Angola: João Lourenço incentiva reforma da Justiça e do Direito

O Presidente da República de Angola incentivou nesta quinta-feira, 14 de março, o prosseguimento da Reforma da Justiça e do Direito, que se encontra em curso no país, e alertou para os crimes económicos e conexos.

“Estamos confiantes que esse processo vai continuar a consolidar-se”, declarou João Lourenço perante os operadores do Direito, vindos das diferentes províncias angolanas, ao discursar no Lobito, durante a abertura solene do Ano Judicial 2019.

De acordo com o Chefe de Estado, é importante avançar com a reforma do setor judiciário, tendo reforçado que é no mesmo que se enquadram os tribunais de Comarca e da Relação, cuja criação tem sustentação na lei. Foi ainda manifestada a disponibilidade do Executivo em apoiar a reforma da Justiça, sem prejudicar a independência dos tribunais.

O governante reafirmou o envolvimento do Governo em contribuir para a afirmação da independência do poder judicial, tendo em vista a autonomia dos tribunais.

Entre as ações previstas para o Ano Judicial 2019, destacou a implementação dos tribunais da Comarca de Luanda e do Lobito. Quanto ao quadro da Reforma da Justiça e do Direito, salientou o processo de finalização do novo Código do Processo Penal e da Proposta de Lei sobre o Regime Jurídico de Recuperação de Empresas em Insolvência.

Realçou ainda a extensão dos centros de Resolução Extra Judicial de Litígios a outros pontos do país, bem como a transferência de recursos financeiros, materiais e humanos, dotando-os de maior autonomia, além de ter apelado aos operadores da Justiça para que redobrem esforços, de modo a cumprirem com o dever em prol da justiça e do Estado de Direito.

João Lourenço aproveitou o momento para reafirmar o regresso do dinheiro desviado em paraísos fiscais, qualificando como “chocante e repugnante” o conteúdo do relatório da Comissão Multissectorial, criada para identificar os investimentos privados feitos com fundos públicos.
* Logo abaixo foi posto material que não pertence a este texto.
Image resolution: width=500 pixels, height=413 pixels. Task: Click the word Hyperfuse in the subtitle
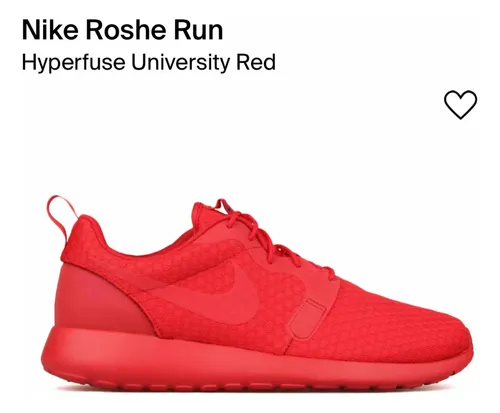tap(74, 63)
O Presidente garantiu que o Executivo está em condições de, nos próximos dias, acionar os mecanismos para o Estado reaver o património dos ativos que lhe pertencem, ao abrigo da Lei 15/18, de 26 de dezembro, sobre o repatriamento coercivo, apenas na sua componente interna de perda alargada de bens. Ao todo, o Estado terá perdido perto de cinco mil milhões de dólares.